## [Dataset records]
****************

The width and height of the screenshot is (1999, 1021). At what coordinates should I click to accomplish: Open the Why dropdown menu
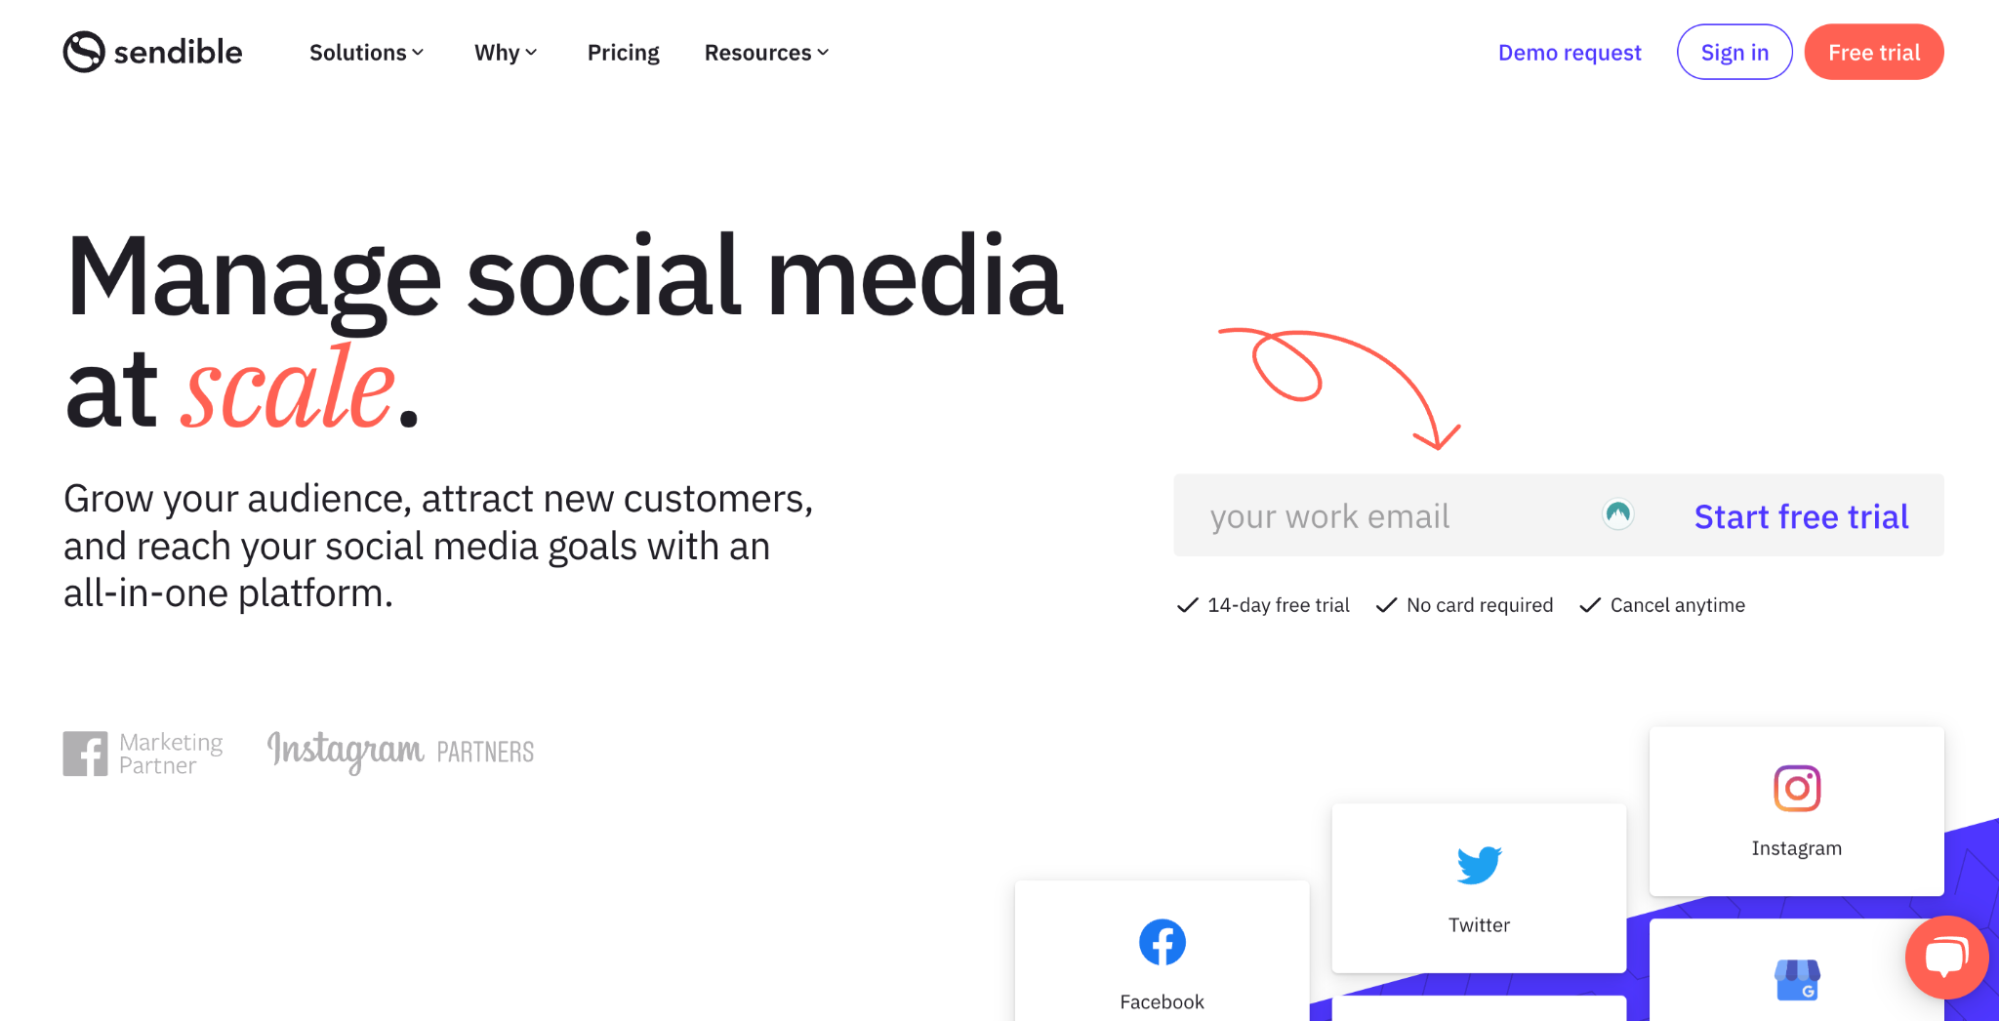coord(505,53)
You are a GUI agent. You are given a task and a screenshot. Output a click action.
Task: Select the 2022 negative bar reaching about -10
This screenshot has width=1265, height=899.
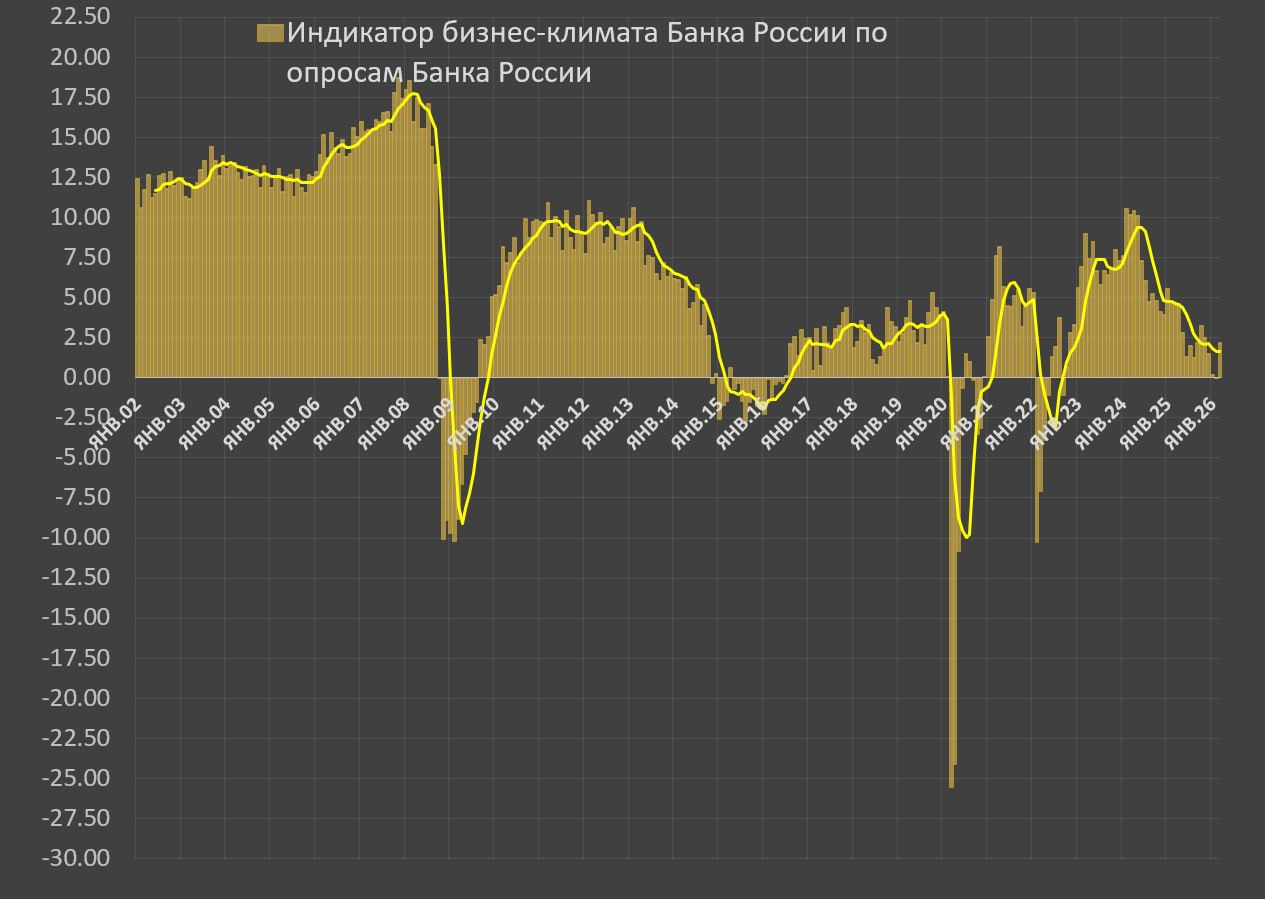pyautogui.click(x=1037, y=470)
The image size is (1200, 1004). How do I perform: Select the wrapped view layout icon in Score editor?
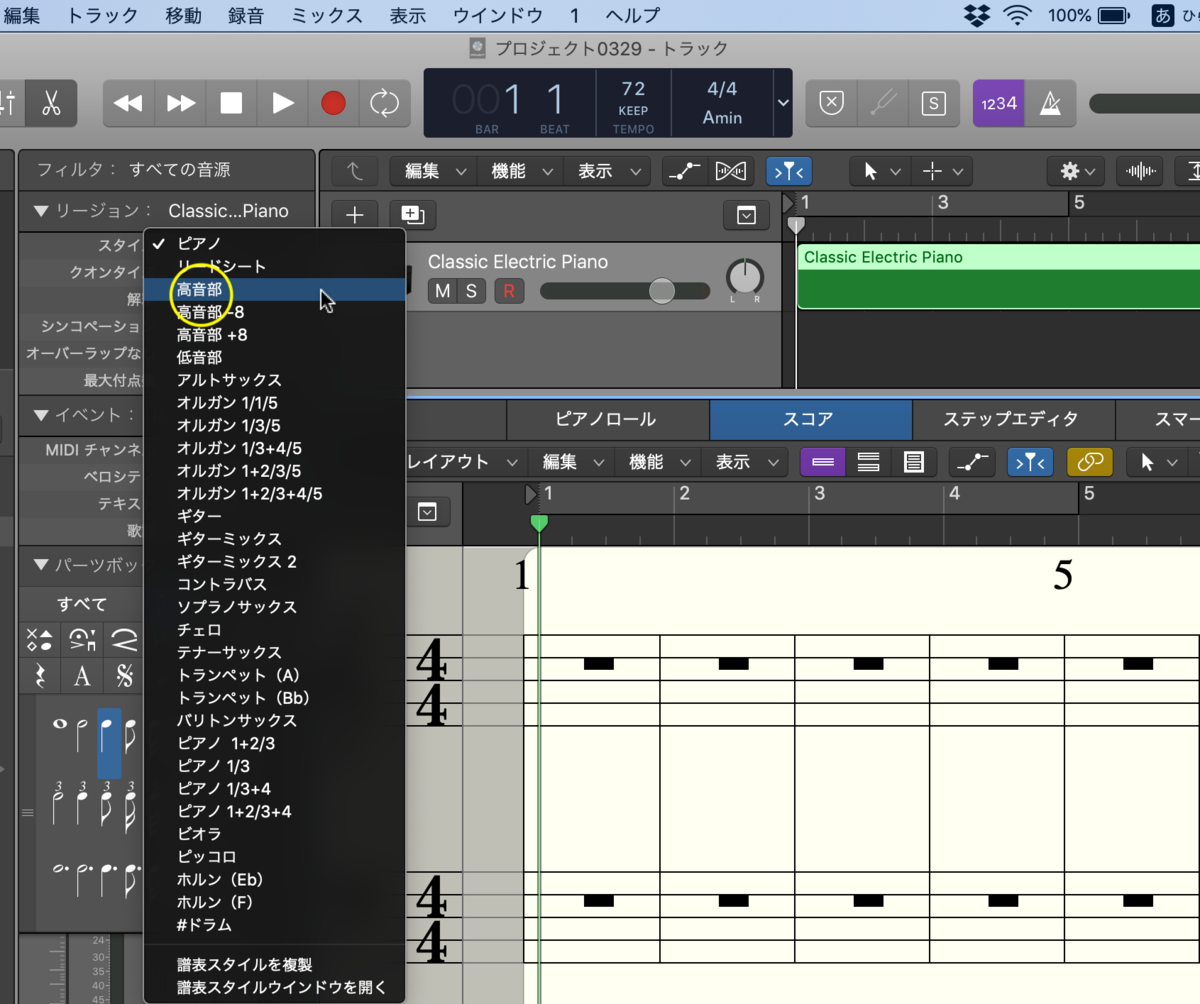tap(868, 462)
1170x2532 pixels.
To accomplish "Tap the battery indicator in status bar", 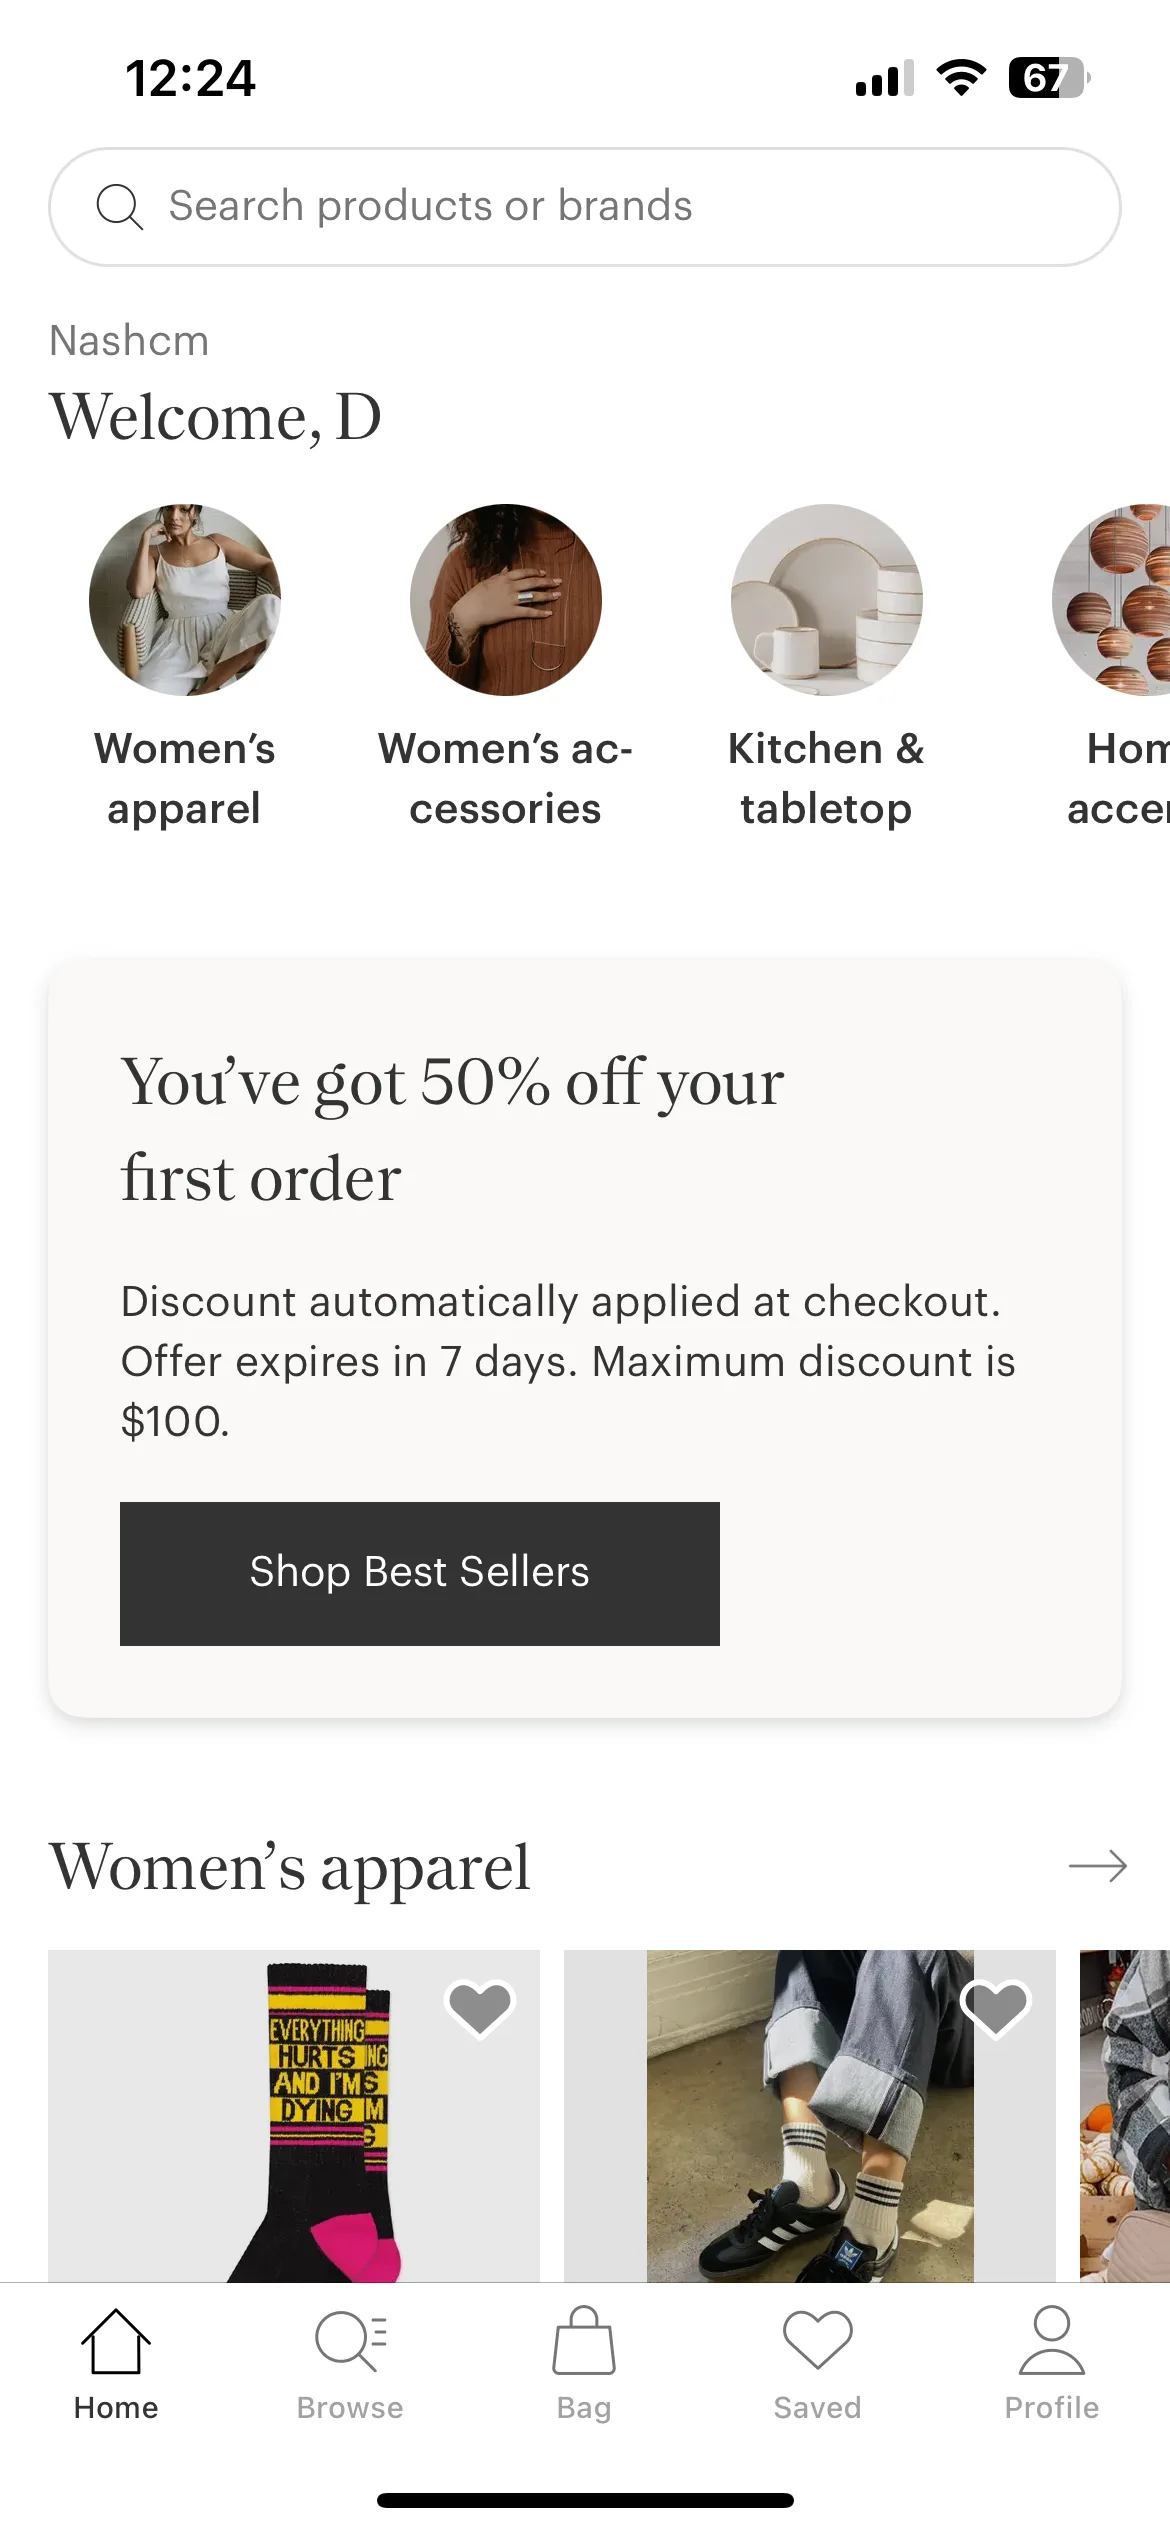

****************

## [Goal]
Update the records by changing every "screenshot" to "screen capture" and keeping all other text the same. Omit the pictures from your answer.

## [Task response]
The width and height of the screen capture is (1999, 1021). At what coordinates should I click to accomplish: Open the Why dropdown menu
coord(505,53)
You are a GUI agent. You are given a task and a screen capture. Output a click action.
Task: Select the 2022 negative bar reaching about -10
This screen capture has width=1265, height=899.
pyautogui.click(x=1037, y=470)
The image size is (1200, 1004). How do I perform: Select the wrapped view layout icon in Score editor?
tap(868, 462)
1170x2532 pixels.
To accomplish "Tap the battery indicator in status bar", 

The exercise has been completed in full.